Dataset entries:

%%

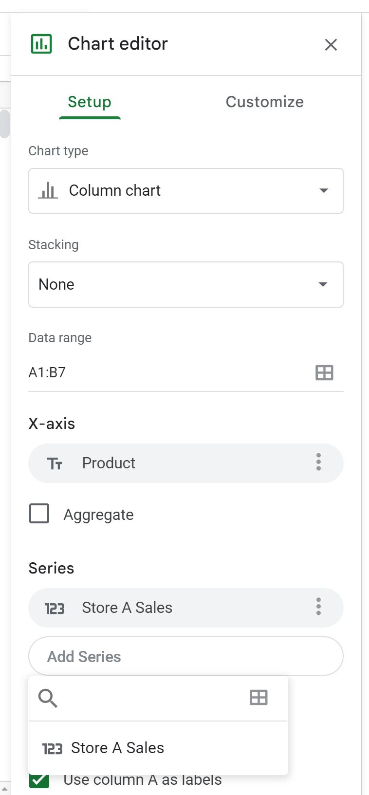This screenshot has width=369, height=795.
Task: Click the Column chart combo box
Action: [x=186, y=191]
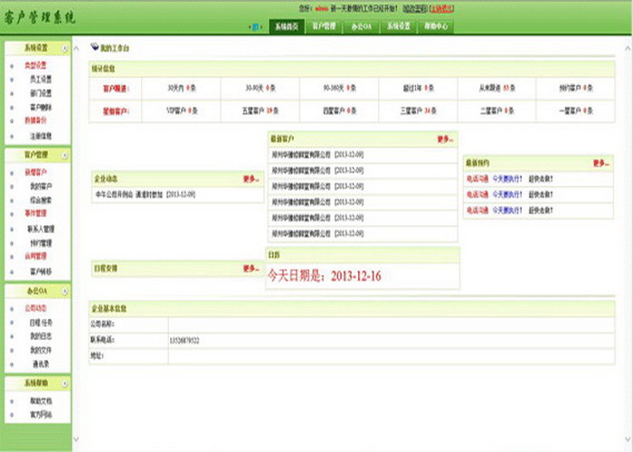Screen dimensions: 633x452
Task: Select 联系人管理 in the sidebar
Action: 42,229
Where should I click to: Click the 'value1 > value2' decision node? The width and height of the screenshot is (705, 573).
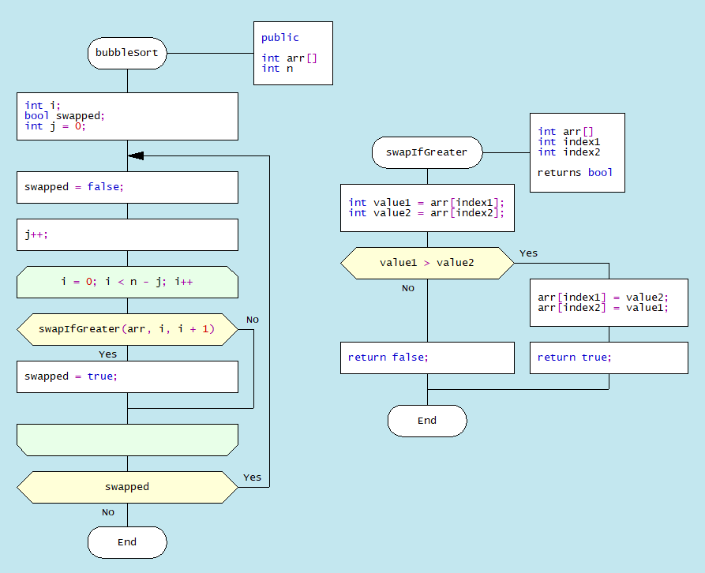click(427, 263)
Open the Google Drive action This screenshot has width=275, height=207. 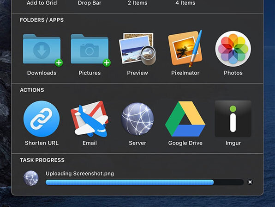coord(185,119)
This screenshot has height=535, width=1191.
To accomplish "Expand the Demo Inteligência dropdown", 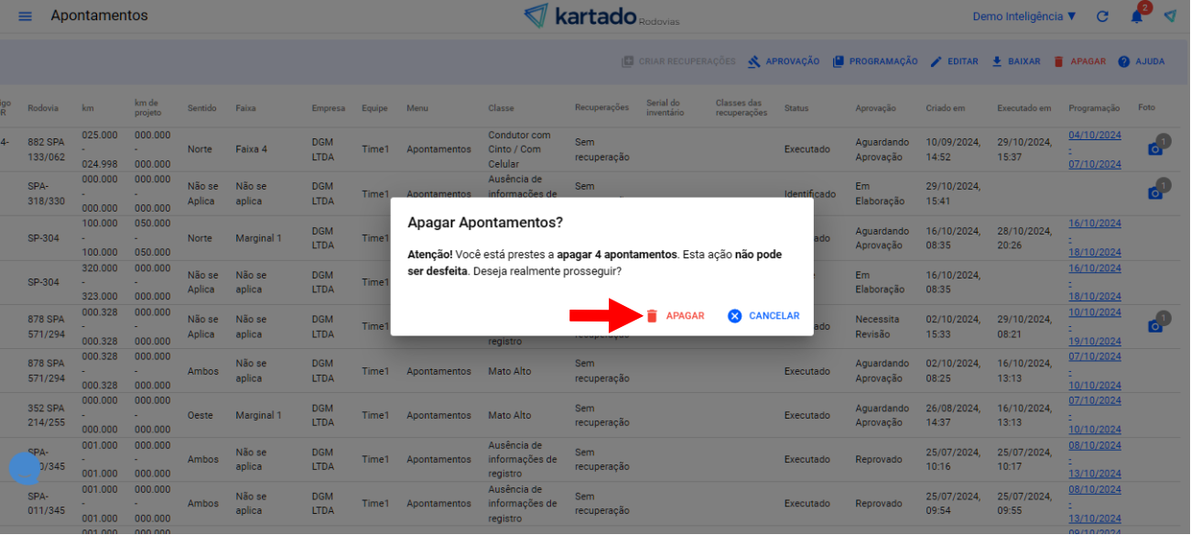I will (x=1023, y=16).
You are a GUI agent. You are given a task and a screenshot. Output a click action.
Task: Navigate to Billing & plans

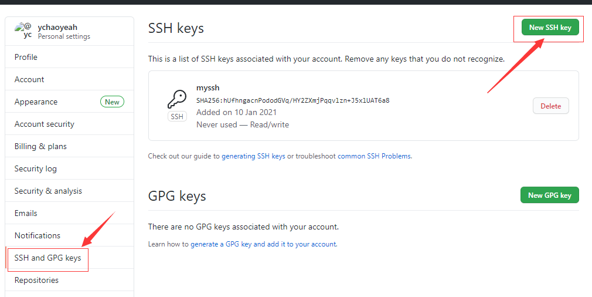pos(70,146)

%%

- What to produce: Nothing but the lines from the line containing "You are a GUI" through the end of the records belongs in the answer, written out exactly, both ends included, without pictures.

- Exercise output:
You are a GUI agent. You are given a task and a screenshot. Output a click action.
Task: Navigate to Billing & plans

pos(70,146)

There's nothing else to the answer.